__Records to use__.
>>>>

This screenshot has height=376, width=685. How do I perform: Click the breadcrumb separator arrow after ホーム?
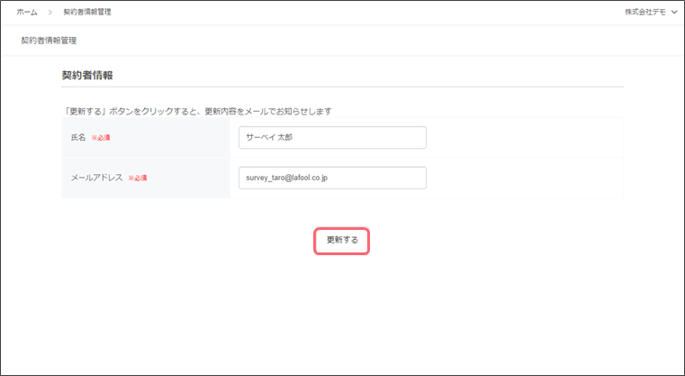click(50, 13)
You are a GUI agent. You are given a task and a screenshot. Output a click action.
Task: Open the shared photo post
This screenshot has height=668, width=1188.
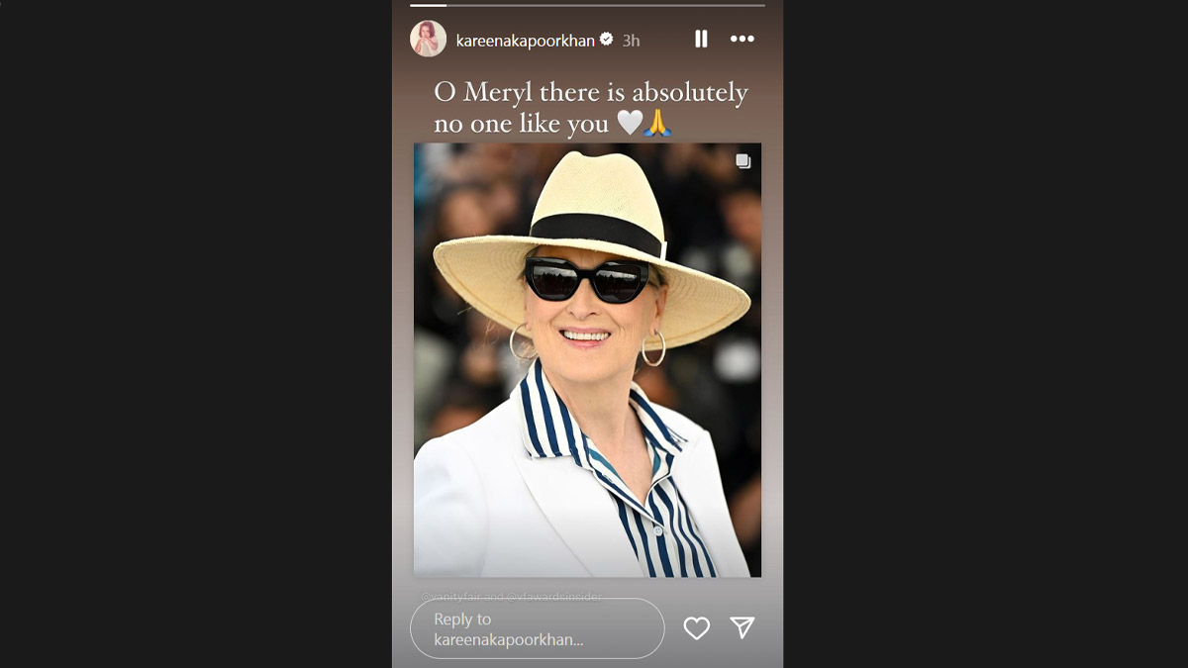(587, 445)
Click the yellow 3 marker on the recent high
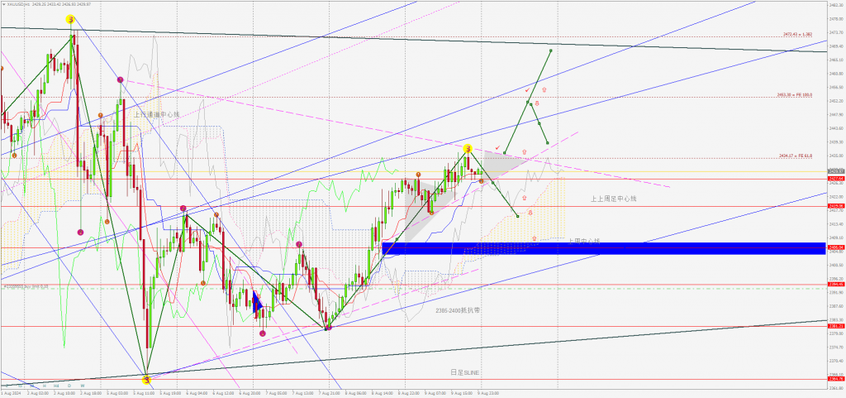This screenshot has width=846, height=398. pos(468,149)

<<<<
>>>>

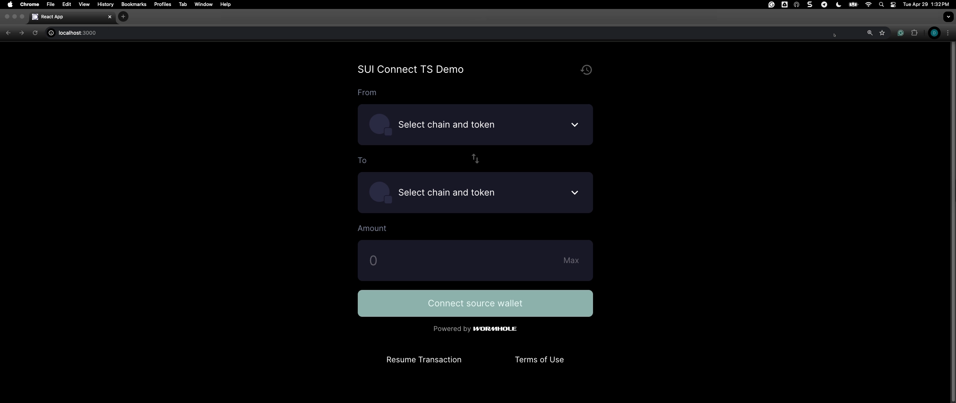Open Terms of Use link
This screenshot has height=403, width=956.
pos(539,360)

<<<<

__What is being asked__.
Taking the entries above, extract every line from the one bearing "This screenshot has height=376, width=685." through the one bearing "Task: Open the shared photo post", exactly, with no pictures.

__Result for this exercise__.
This screenshot has height=376, width=685. How do I perform: Click the breadcrumb separator arrow after ホーム?
click(50, 13)
You are a GUI agent. You are given a task and a screenshot. Output a click action.
Task: Open the shared photo post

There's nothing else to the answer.